Please pull out everything in the entries from the line containing "Viewport: 1063px width, 557px height." down to the line containing "Action: [794, 481]", including both of those lines, and copy it word for word.

### DATA SUPPLIED
_ _ _ _ _

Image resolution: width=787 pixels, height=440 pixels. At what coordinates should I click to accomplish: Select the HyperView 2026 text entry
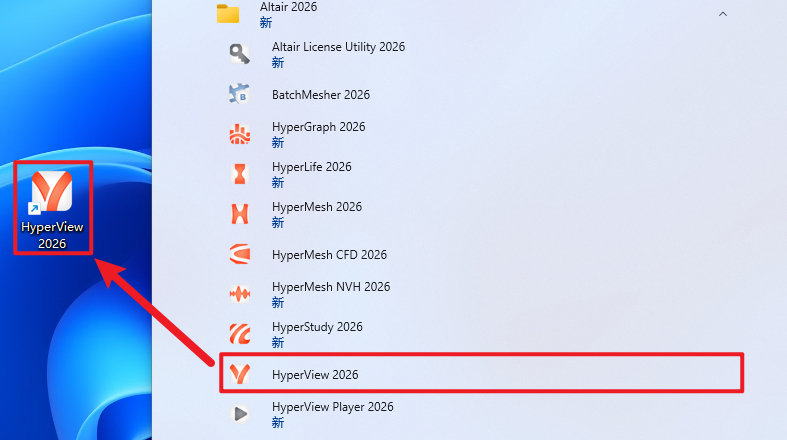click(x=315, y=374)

_ _ _ _ _

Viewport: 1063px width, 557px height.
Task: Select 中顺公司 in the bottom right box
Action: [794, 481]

_ _ _ _ _

### ANSWER
Viewport: 1063px width, 557px height.
Task: Select 中顺公司 in the bottom right box
Action: [794, 481]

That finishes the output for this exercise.